同じ条件で法人化した場合、法人税・地方法人税・法人住民税・事業税を合わせた実効税率は概ね33〜35%程度(中小法人の場合)です。さらに、役員報酬として自分に給与を支払うことで所得の分散が可能になり、給与所得控除も活用できます。家族を役員や従業員として雇用すれば、所得分散の効果はさらに大きくなります。
また、法人では経費の範囲が広がります。生命保険料の一部損金算入、社宅としての住宅費用、出張旅費規程の整備による交通費・宿泊費の処理など、個人では認められない支出を法人経費として計上できる場合があります。
法人化すべきタイミングの目安
では、いつ法人化すべきか。一般的な目安として以下の基準が参考になります。
課税所得が年間900万円を超えたときが最初の分岐点です。個人の所得税は課税所得695万円超から23%、900万円超から33%に跳ね上がります。この水準を超えると法人税率との差が顕著になり、法人化のメリットが設立・維持コストを上回ることが多くなります。
物件数が3〜5棟を超えてきたときも検討のサインです。規模が拡大すると管理の複雑さも増し、融資戦略においても法人名義の方が有利になるケースが出てきます。金融機関によっては、法人に対して個人よりも高い融資額や低い金利を提示することもあります。
相続・事業承継を見据えているときも法人化の動機になります。個人名義の不動産は相続時に評価額ベースで課税されますが、法人株式として保有することで評価方法が変わり、節税効果が生まれる場合があります。
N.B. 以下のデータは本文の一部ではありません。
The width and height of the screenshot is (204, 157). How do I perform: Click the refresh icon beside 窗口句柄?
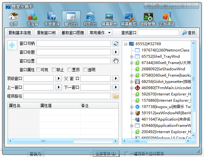[116, 44]
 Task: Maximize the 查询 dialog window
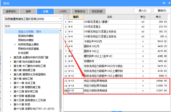point(164,3)
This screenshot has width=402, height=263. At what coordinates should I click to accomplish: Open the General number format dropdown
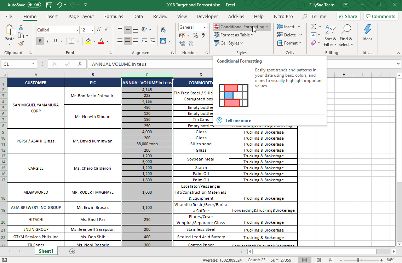click(x=205, y=27)
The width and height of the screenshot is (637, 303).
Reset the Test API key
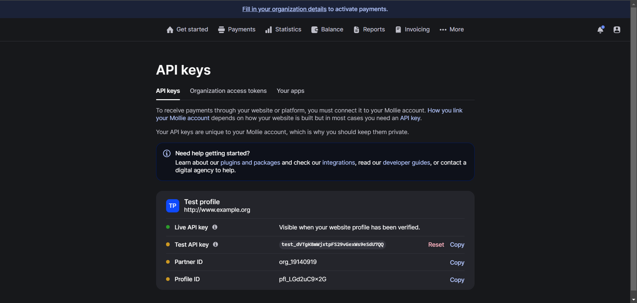pyautogui.click(x=436, y=245)
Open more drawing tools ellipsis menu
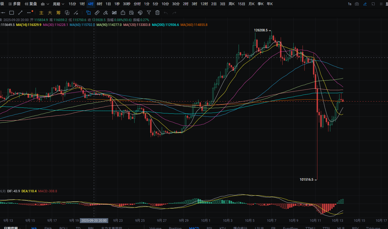The image size is (388, 229). (x=29, y=12)
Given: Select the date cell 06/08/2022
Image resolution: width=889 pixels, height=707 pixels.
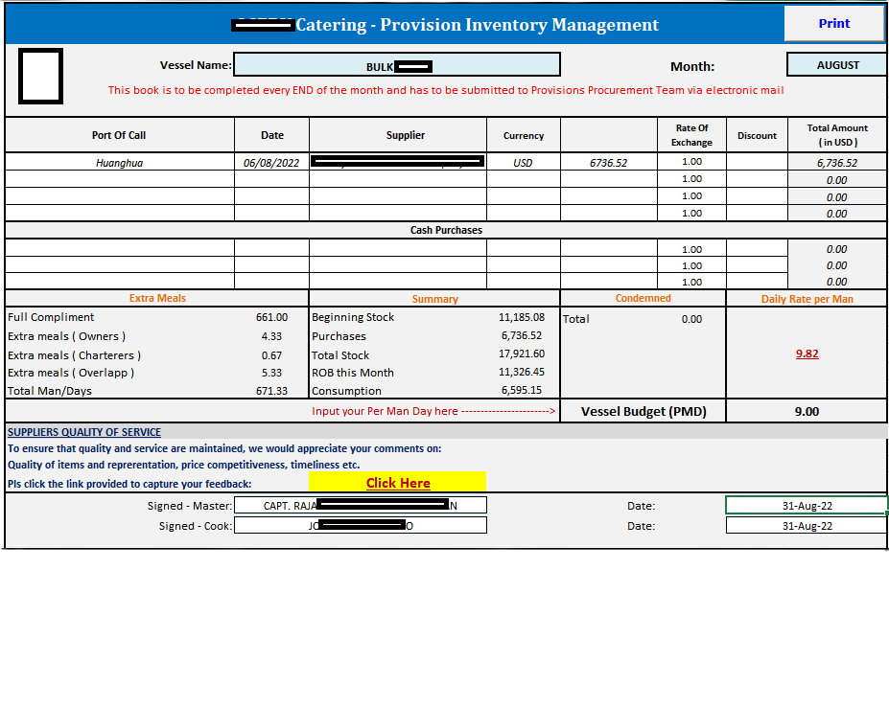Looking at the screenshot, I should click(271, 163).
一方で、収益がまだ小さい段階での法人化は逆効果になりかねません。法人設立には登録免許税や司法書士費用などで10〜30万円程度かかります。維持費として税理士報酬(年間30〜60万円が相場)や法人住民税の均等割(赤字でも年間最低7万円)が発生します。所得が少ない段階ではこれらのコストが利益を圧迫します。
法人化のデメリットと注意点
法人化には節税効果がある一方、見落としがちな落とし穴もあります。
社会保険料の負担増は大きなデメリットです。法人から役員報酬を支払う場合、社会保険(健康保険・厚生年金)への加入が義務付けられます。保険料は会社と個人で折半ですが、法人側の負担分はそれなりの金額になります。
不動産の移転コストも無視できません。個人名義の物件を法人に移す場合、不動産取得税や登録免許税、場合によっては譲渡所得税が発生します。このため、既存物件を法人に移すのではなく、新規購入分から法人名義にするという方法を取るケースが多いです。
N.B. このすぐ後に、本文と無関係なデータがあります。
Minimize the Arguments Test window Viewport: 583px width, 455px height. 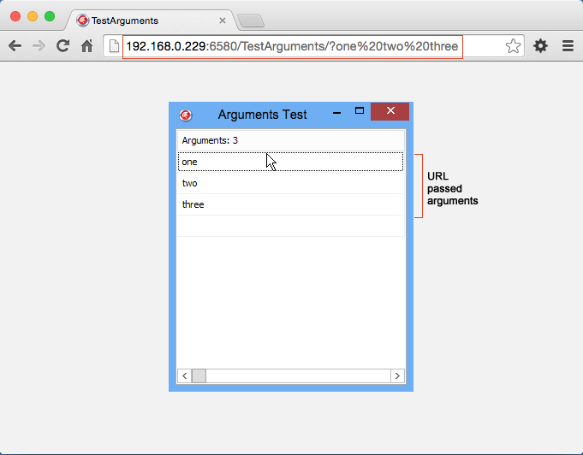(336, 112)
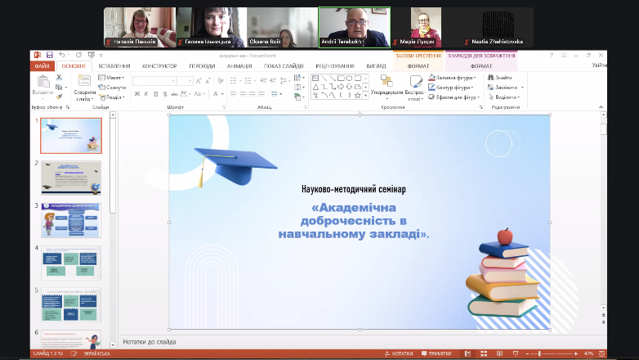Toggle italic formatting К button
This screenshot has width=639, height=360.
145,94
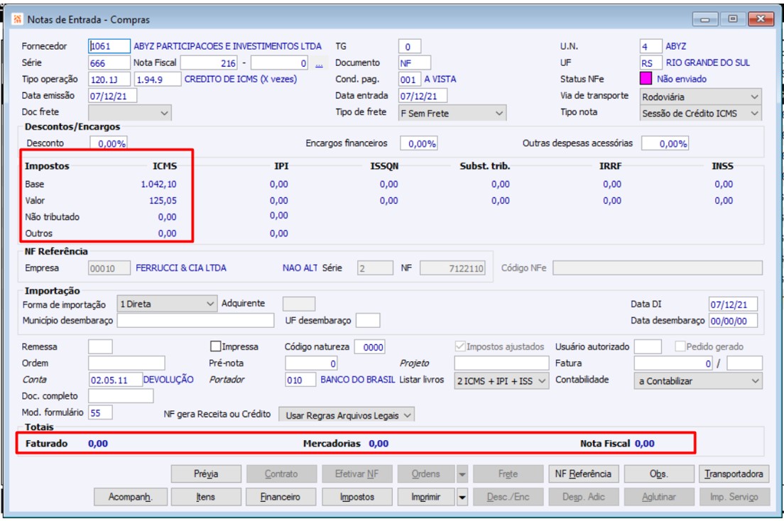The width and height of the screenshot is (784, 521).
Task: Open the Tipo nota dropdown
Action: point(699,112)
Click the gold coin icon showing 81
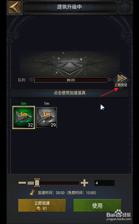139x224 pixels. (38, 208)
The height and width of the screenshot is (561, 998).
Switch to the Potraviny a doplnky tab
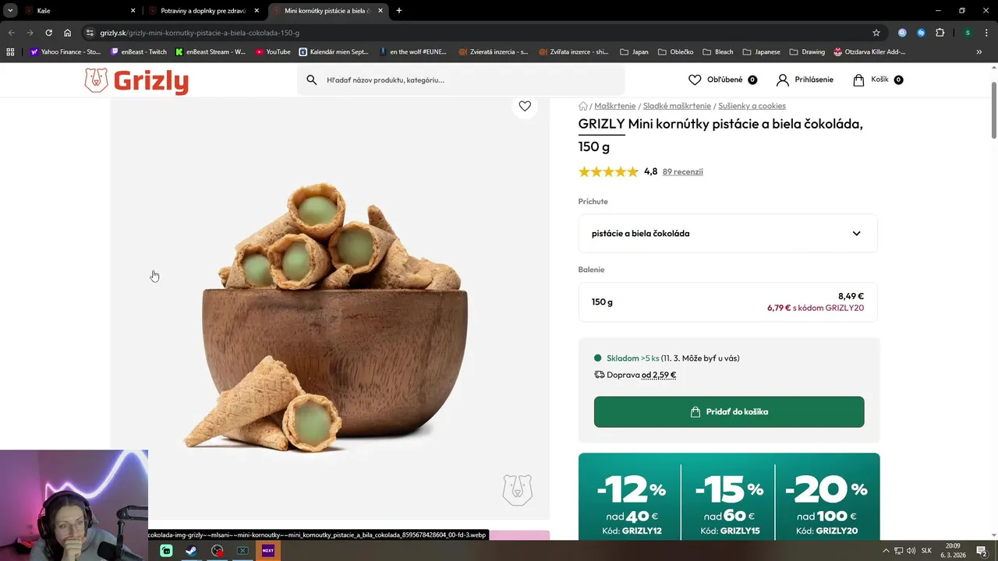pos(203,11)
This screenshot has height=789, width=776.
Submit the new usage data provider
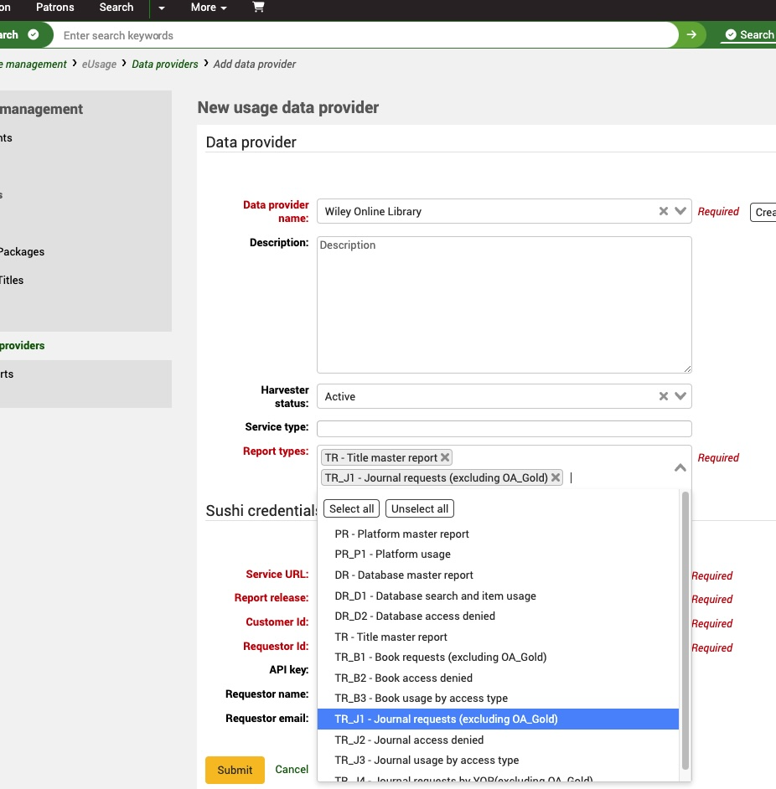[234, 770]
決算・申告業務の煩雑さも覚悟が必要です。個人の確定申告より法人の税務申告は複雑で、通常は税理士への依頼が前提となります。月次の記帳や年次決算の対応が必要になり、管理コストが増加します。
法人形態の選び方――株式会社か合同会社か
法人化を決断した場合、次の問題は「どの形態を選ぶか」です。不動産投資においては、**合同会社(LLC)**を選択するケースが増えています。
合同会社の設立費用は約10万円(株式会社は約25万円)と安く、役員変更登記が不要で維持コストも低めです。対外的な信用力では株式会社に劣るという見方もありますが、融資においては銀行の審査基準に大きな差はありません。シンプルな不動産賃貸業であれば合同会社で十分機能します。
一方、将来的に外部投資家を入れたり、IPOを視野に入れたりする場合は株式会社の方が適しています。また、取引先や入居者への信用力を重視する場合も、株式会社の方が安心感を与えやすいでしょう。
まとめ――焦らず、データで判断する
法人化は不動産投資において非常に有効な戦略ですが、「すぐにやるべき」でも「誰でもやるべき」でもありません。自分の現在の課税所得、保有物件数、将来の拡大計画、相続の有無など、複数の要素を総合的に検討する必要があります。
判断の際は、税理士や不動産専門のファイナンシャルプランナーに相談し、試算を出してもらうことをおすすめします。「法人化した方が年間○○万円の節税になる」という具体的な数字が出て初めて、正しい意思決定ができます。
不動産投資は長期戦です。法人化のタイミングを誤って損をするよりも、適切な時期に適切な形で移行することが、長期的な資産形成の近道になります。